── Seitenauszug
Doch die öffentliche Meinung, die allenfalls einige Politiker oder unliebsame Staaten anprangert und die in der Ursprungsfassung des »Orpheus«, der Operette von Jacques Offenbach, die 1858 in Paris aufgeführt wurde, als Person auftritt, um deren Scheinmoral zu entlarven, ist eine eingeschränkte, bürgerliche Öffentlichkeit. Hacks hingegen stellt im Stück, Liebesgott Cupido reinthronisierend und so eine Oberweltperspektive schaffend, die ungeteilte Öffentlichkeit wieder her, Bedingung für Theater und Weltveränderung. Erst vor ihr wird nicht allein Unterweltsgott Pluto, sondern die gesamte Unterwelt als heutig und hinfällig durchschaubar. Dass die keine Zukunft habe, wie es im Stück heißt, ist deprimierend, wenn man sie für ewig hält. Andernfalls gründet in dem Satz alle Hoffnung.
Wenn das Stück nun am kommenden Samstag im Rahmen des Pressefests der »UZ« in Berlin-Mitte in Form einer musikalischen Lesung auf die Bühne des geschichtsträchtigen Berliner Kinos Babylon kommt, kann – wenngleich von bürgerlicher Öffentlichkeit ignoriert – im Ansatz jene Öffentlichkeit der Kunst entstehen, bei der mit Genuss und Erkenntnis die Gesellschaft über die Gesellschaft zu Gericht sitzt.
────
Schriftliche Aufgabe 1: In welchem Jahr wurde Offenbachs Operette »Orpheus« laut dem Seitenauszug in Paris aufgeführt?
── Einträge
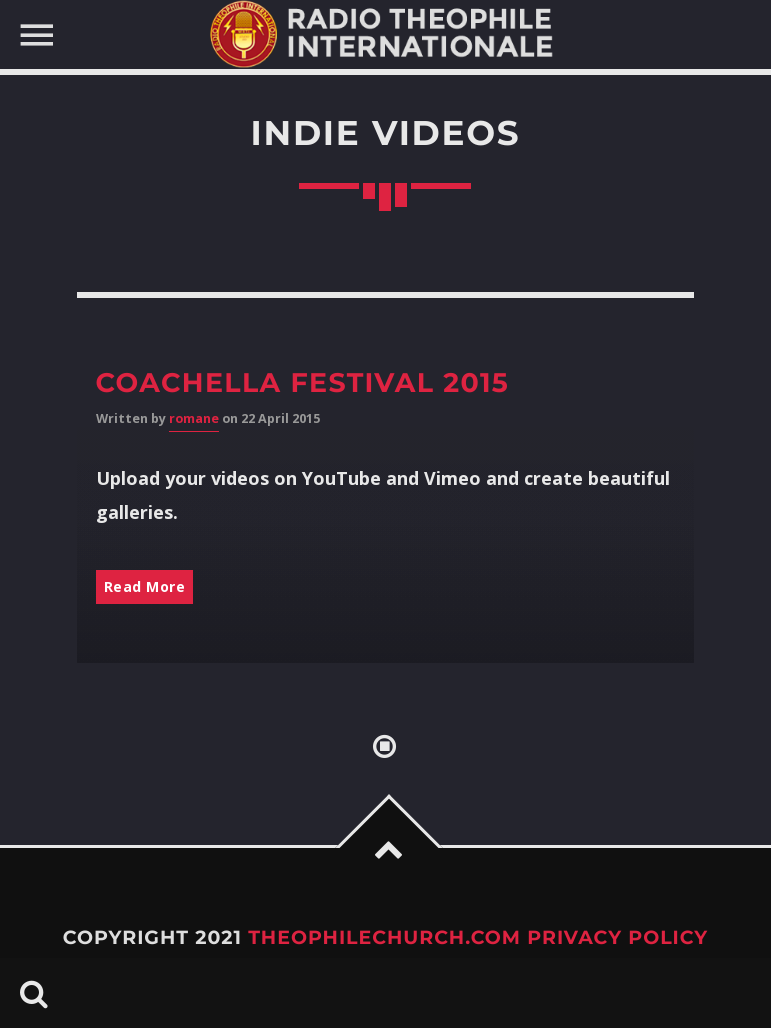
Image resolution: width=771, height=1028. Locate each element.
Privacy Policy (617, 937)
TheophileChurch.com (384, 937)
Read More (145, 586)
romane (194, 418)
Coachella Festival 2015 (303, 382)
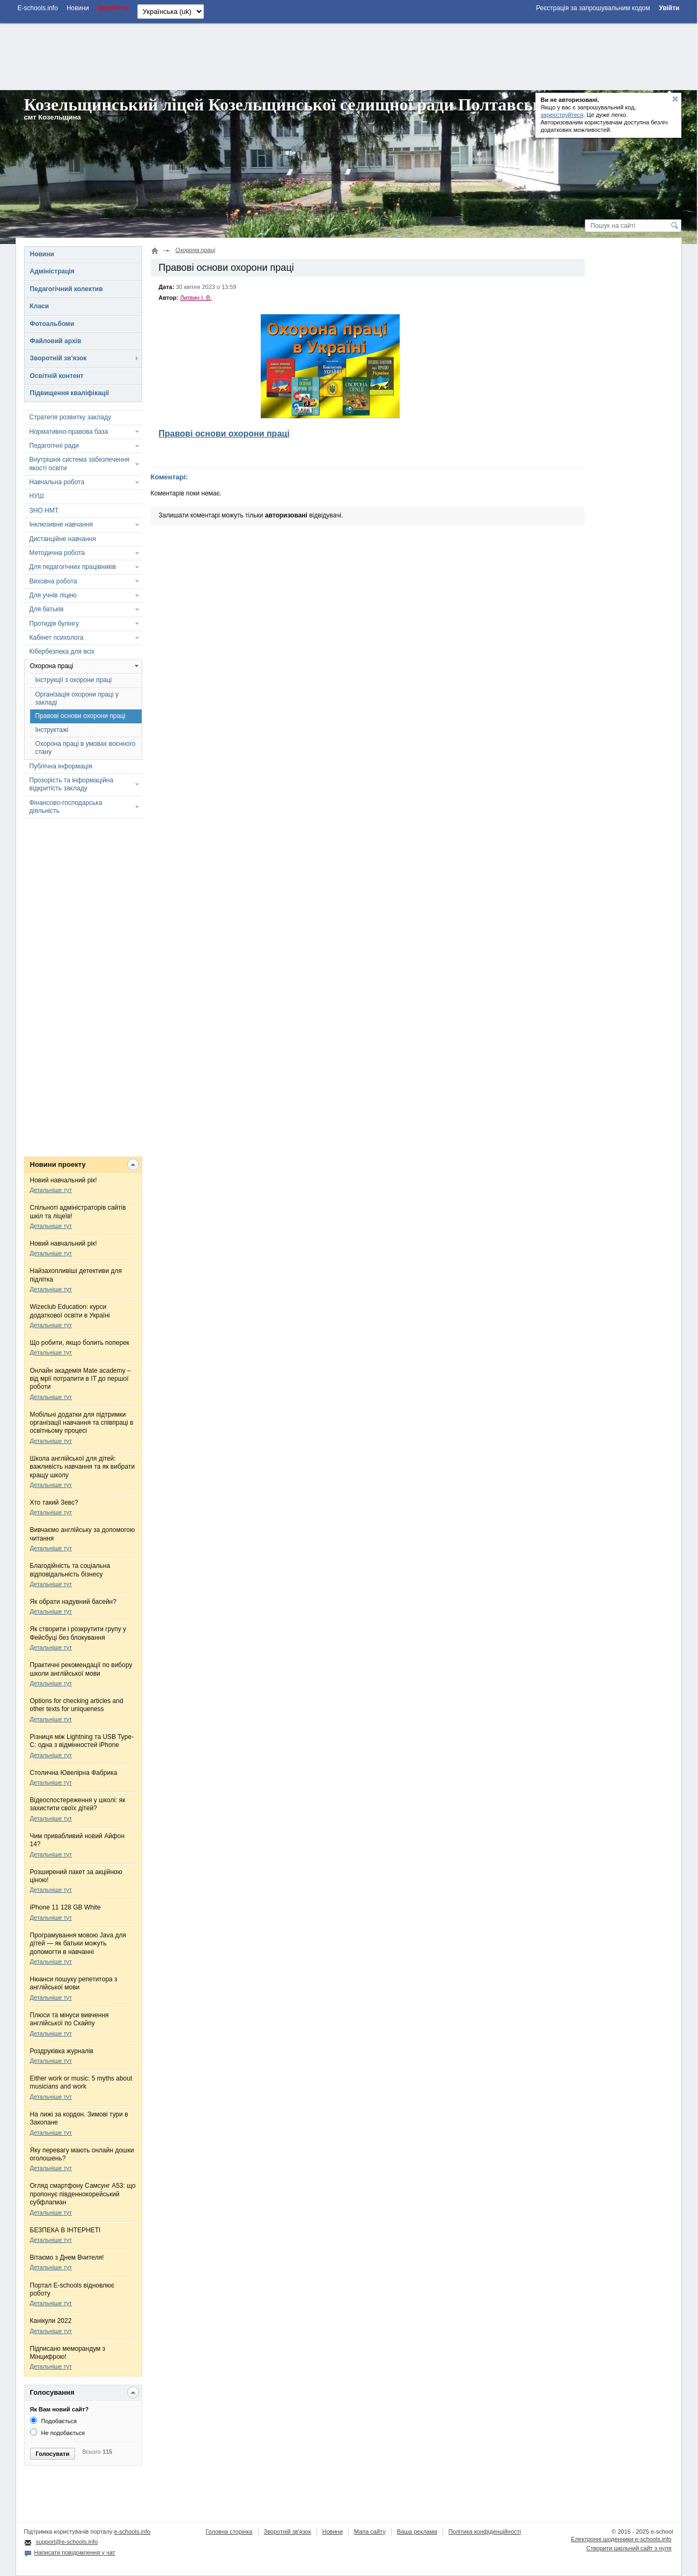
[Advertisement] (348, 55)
────
Schriftliche Aufgabe 2: Skaliere die Einträge im Abschnitt von der Zeile mit „TheophileChurch.com (384, 937)“ bis zum Ende der Einträge: Gib nur diese Zeilen samt Anweisungen wieder und multipliziere dabei jede Koordinate in den Antworten mit 1,75, gerundet auf ganze Zahlen (Hälften aufwärts). Lass die Bilder in deiner Antwort weg.

Ergebnis 1: 1858

Ergebnis 2:
TheophileChurch.com (672, 1640)
Read More (254, 1026)
romane (340, 732)
Coachella Festival 2015 (530, 669)
[Advertisement] (609, 96)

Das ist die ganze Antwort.